30 April 2012
28 April 2012
Quieten the mind sufficient to hear (sense) precisely what needs to be done. Such quiet only comes through disciplined work. Taiji discipline is practice of Form. And this is the first voice we listen to, the one that says: Practice otherwise all is lost. Practice regardless of whether we want to or not. This is the start of the path to the choiceless life.
21 April 2012
19 April 2012
Mind in dantien. Centre of gravity – point of mass. Body thought as point. In fact, as vector – pointing to the centre of the Earth. Mind in dantien is still mind, awake and centred deep inside a moving body. Inside looking out rather than outside worrying to get in. Without such centred stillness, turning has little energetic impact.
Noh's power and energy emanate from several sources. First, the stylized movement patterns of its actor-dancers are generated from a strong, erect bodily posture which displays a firm yet relaxed tension. This basic posture is centered at the abdomen and suggests anticipation, like an archer taking aim just before releasing an arrow. This strength is further distilled through the delicately carved masks or on the faces of maskless actor-dancers, in both cases frozen in neutral expressions, which in fact allows a variety of expression through the changes of angle by which they are observed.
16 April 2012
How do I relate to time? Am I conditioned by the past or beckoned by the future? Do I chose history or destiny? If I chose destiny then I must be acutely aware that something in the future is calling me to a life for which my past offers little preparation. But there are always clues - events still waiting to happen - invitations not yet accepted.

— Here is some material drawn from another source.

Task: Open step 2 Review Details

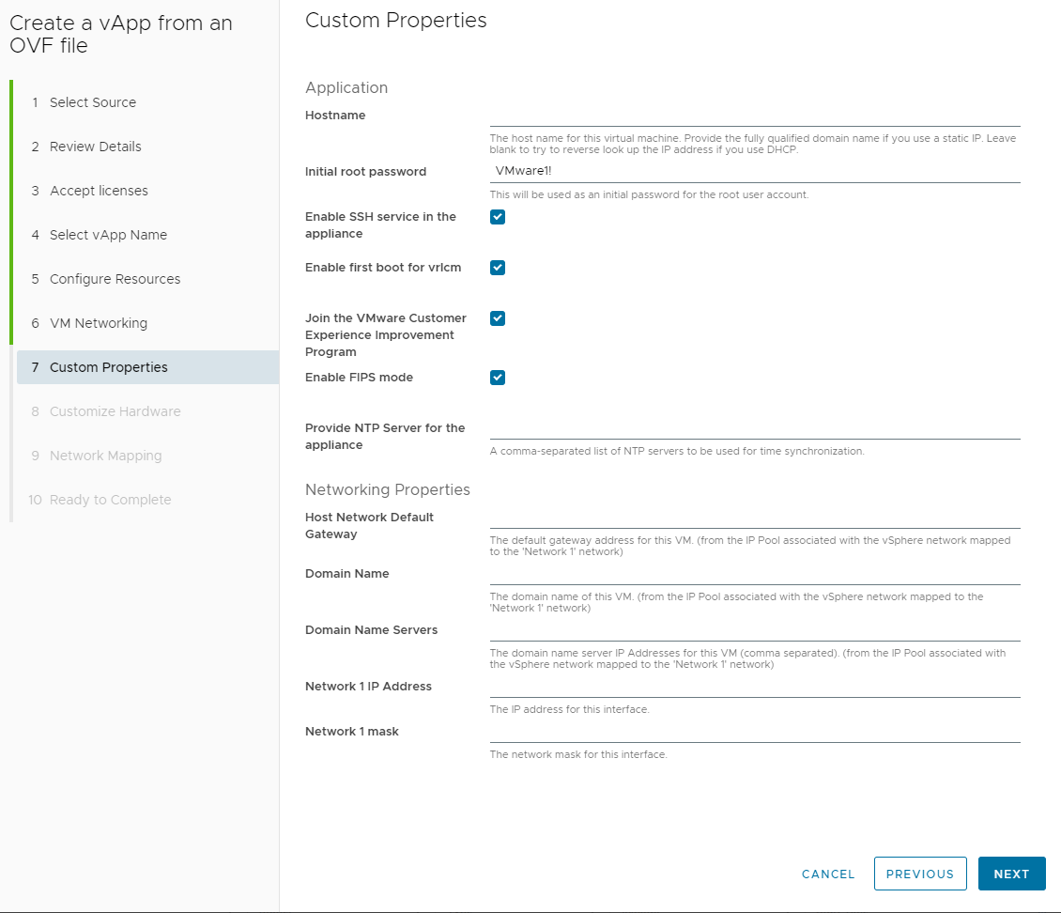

Taiji should be all-embracing. Each principle, cast as it is in language, must be drawn into the physical and energetic body through decades of toil. But also, the poetic and philosophic implications of each principle need to be thought and felt through to stimulate the heart-mind to reach out and touch the whole of creation. This is turning, and why turning is so important. If mind in dantien is point becoming line (vector spine) then turning is line becoming plane, a sweeping slicing plane; the whirling skirt of the dervish.
11 April 2012
There are two worlds: a world of energy and spirit, and a world of matter. The principle underlying the first is affirmation - a great big unconditional YES. It is a world of constant creating, where nothing is created because there is no time as such, only pure activity - a seething chaos. The world of matter is born from the world of energy when negativity appears, in the form of time and conditionality. "Yes but..." and "yes if..." set limits (give form) to creation, and things appear, endure and disappear. But these things, whether objects, feelings, sensations, ideas, thoughts, start to obstruct energy and spirit as soon as they come into being, and the world built of things draws a cloak of conditionality around itself and starts to deny energy and spirit. The best that things can hope to be are channels - conduits between the energetic and material worlds. And every thing is such a conduit - whilst it endures it vibrates and pours forth an affirmation from the world of energy, like a bell ringing with a cosmic Yes. Consider for example a flower: if I open to it as conduit it floods me with energy and I rise to the occasion, which is another way of saying that I join, if only momentarily, the world of energy. And this is the point here: things become energetic when they give rise to events, when they connect with other things and allow energy to flow.
What we are struggling with in taiji is not just to become two-way conduits – receptive to affirmation (yielding) and giving of affirmation (attacking), but instigators of events – the smiler, the one willing to leap across that gulf and make connexion. This of course requires a constant willingness to be positive, and a dogged determination to eradicate all negativity from the mind, so that the heart, which is where such events manifest, can remain open. But especially it requires the courage to seize the moment and strike, knowing full well that spirit can only ever leap into the unknown. And this is event – occasion invested with spirit.